Colaborador habitual de Savall e Figueras, Pedro Estevan estudou no Conservatório Superior de Música de Madrid e em Aix-en-Provence, onde frequentou o Curso de Percussão Contemporânea e Africana com o senegalês Doudou Ndiaye Rose. Aprofundou também a técnica de “hand drums” com Glen Velez. Foi membro fundador da Orquestra das Nuvens e do Grupo de Percussão de Madrid. Músico eclético, dedica-se principalmente à música antiga e contemporânea. É professor de Percussão Histórica na Escola Superior de Música da Catalunha.
Savall e Estevan, peritos na recuperação de sonoridades esquecidas, assinalam o ponto de partida de um programa ambicioso. O seu recital, fruto de muitos anos de investigação musicológica, privilegia o diálogo Oriente-Ocidente, pondo em confronto “músicas antigas” e “músicas do mundo”. Das tradições sefarditas da Argélia e da Turquia às “danças do vento” e “das espadas” dos berberes e às melodias litúrgicas do Ocidente medieval (Itália, Castela, Leão), um percurso de vários séculos relembra a identidade do Grande Mediterrâneo, ponto de encontro do Judaísmo, do Cristianismo e do Islão em torno de uma herança comum. Algo que faz todo o sentido numa iniciativa destinada a unir a arte de dois senhores da música ao património religioso do Baixo Alentejo, também ele alvo de intenso esforço de resgate nos últimos anos.
Aliança das Civilizações
O interesse pela aliança das civilizações, aliás, manifesta-se em toda a arquitectura do Festival, que aposta forte no cruzamento de tendências artísticas diversas, sem preconceitos, mas assumindo, como em edições anteriores, grande preocupação com a coerência e a qualidade das propostas apresentadas. Existe uma aposta na valorização das grandes correntes da música sacra, associando-a à redescoberta das igrejas do Baixo Alentejo enquanto espaços de referência para a identidade do território. Esta opção põe em destaque uma realidade que não olha só para o passado e continua a ter papel importante na cultura dos nossos dias. O fio condutor da iniciativa, de resto, assenta no diálogo com os criadores do presente, agentes fundamentais para dar voz a um conjunto de vivências hoje muitas vezes esquecido (ou silenciado).

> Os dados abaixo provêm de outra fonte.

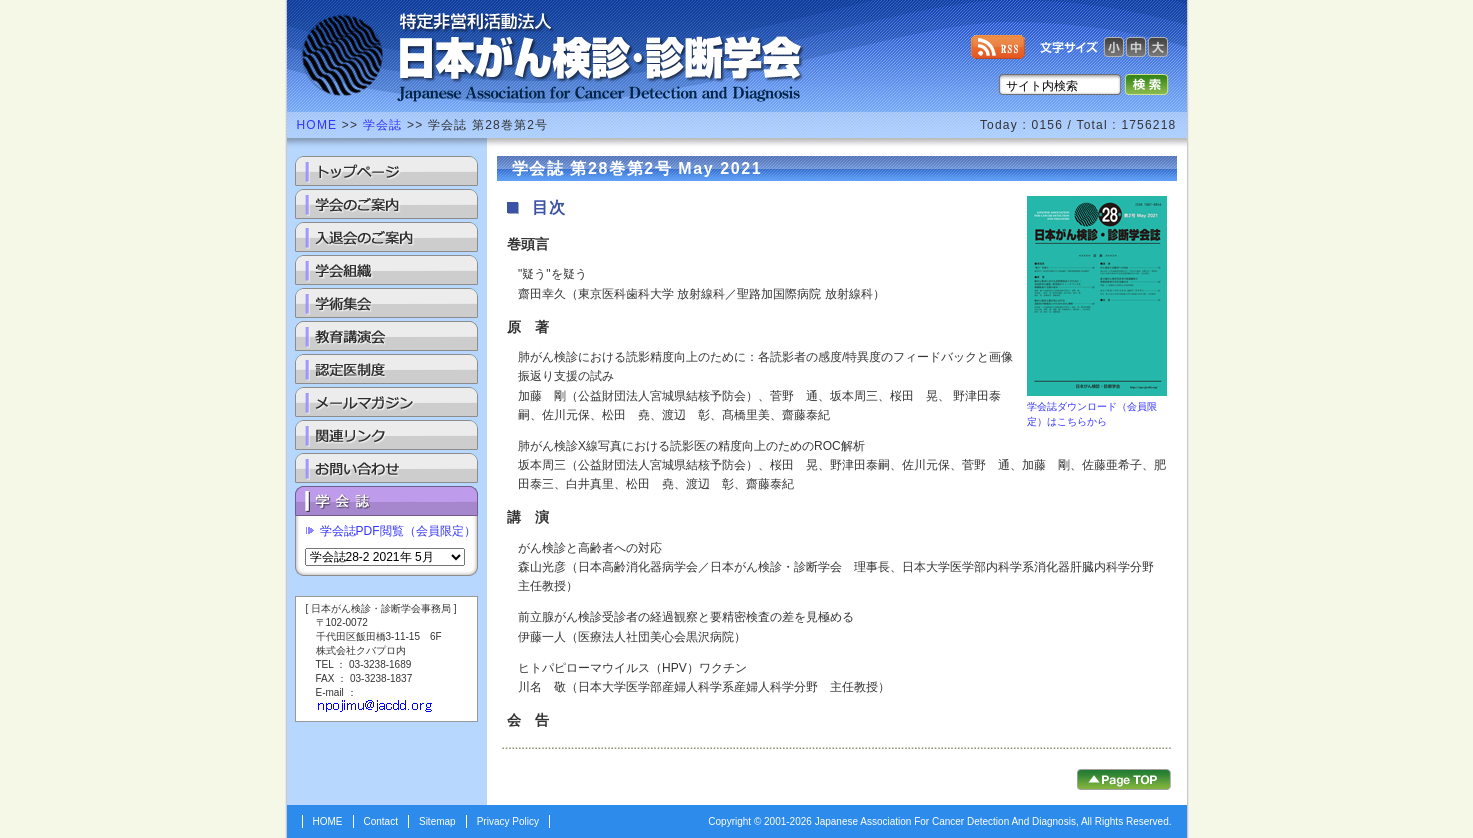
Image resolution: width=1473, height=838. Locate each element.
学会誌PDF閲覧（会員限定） (398, 531)
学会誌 (383, 125)
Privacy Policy (508, 821)
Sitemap (437, 821)
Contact (381, 821)
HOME (317, 125)
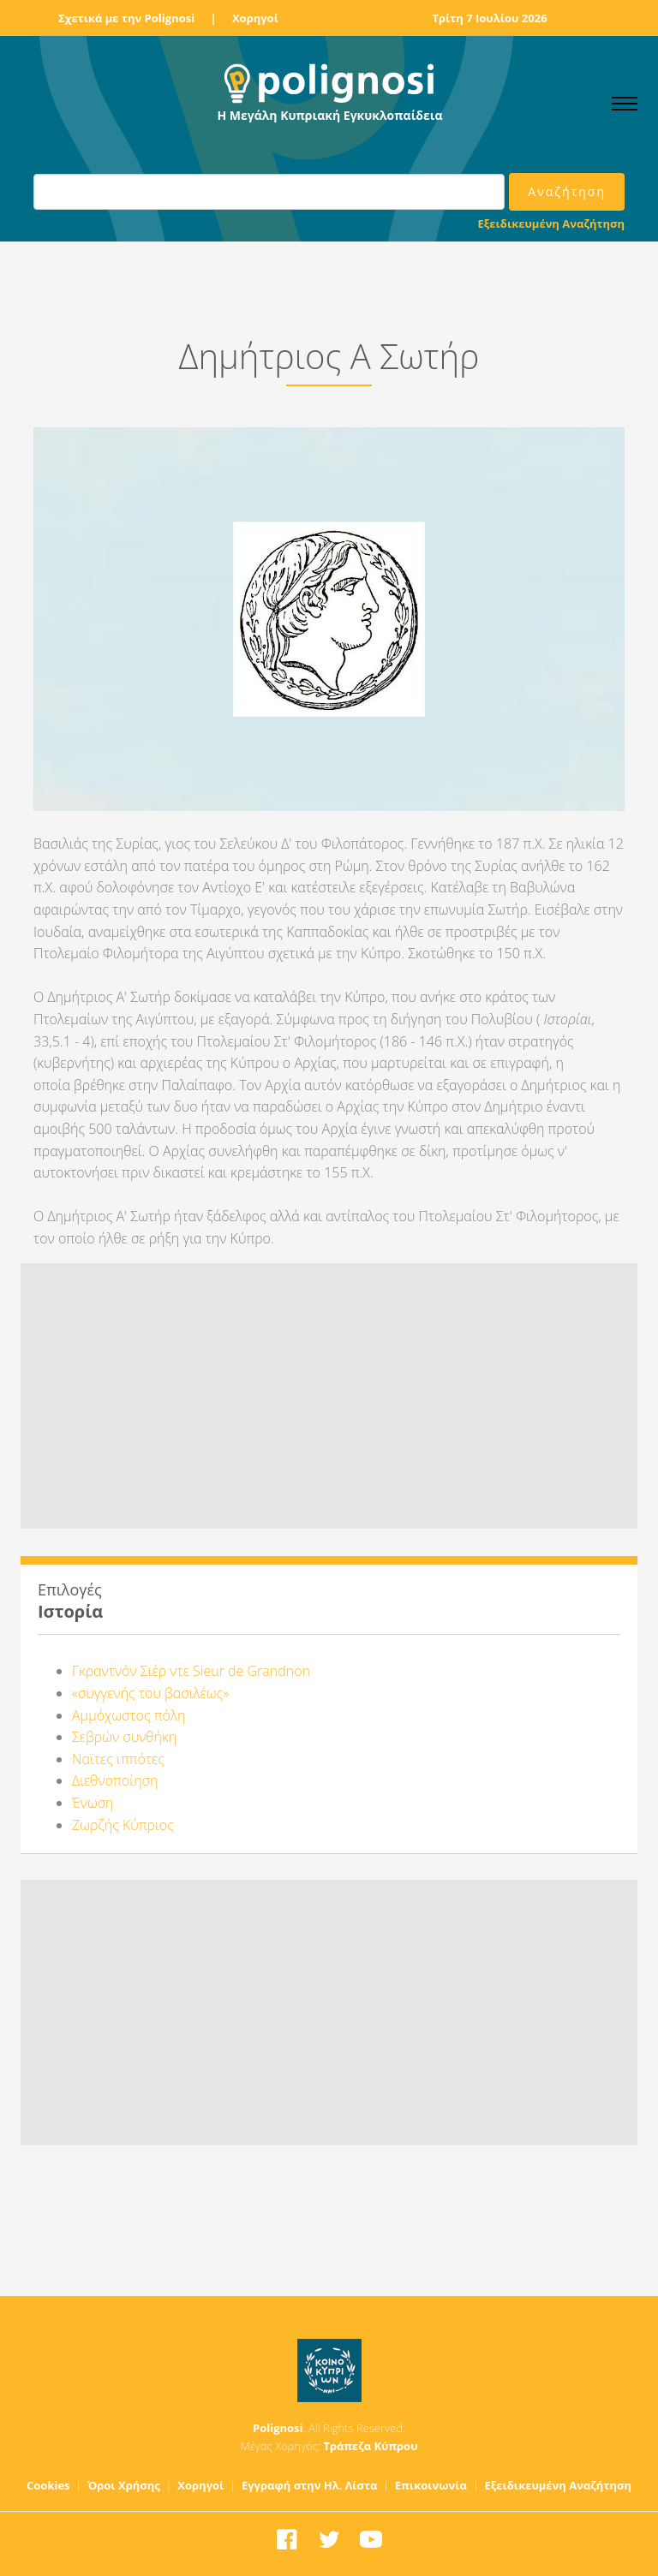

Isto desperta o interesse do público e da crítica. Contando invariavelmente com “casa cheia” – e algumas igrejas levam mais de 500 pessoas! –, o Terras sem Sombra perfila-se hoje como o ciclo musical mais importante do Alentejo. A sua área de influência, aliás, vai para além das fronteiras da região, atraindo espectadores de diferentes pontos do país e da vizinha Espanha. Para tal contribuem algumas marcas próprias do Festival, a começar pelo facto de que este se propõe traçar, numa linguagem sem elitismos, pensada para o grande público, uma “história da música”, subordinando cada edição a um capítulo do património musical. Outro traço distintivo da iniciativa prende-se com o seu carácter itinerante. Ao invés de estar centrada numa terra, a programação abrange diferentes concelhos da região, escolhendo igrejas com relevância artística e musical. Cada espectáculo é antecedido por visitas guiadas e por uma palestra sobre a história e a arte do monumento.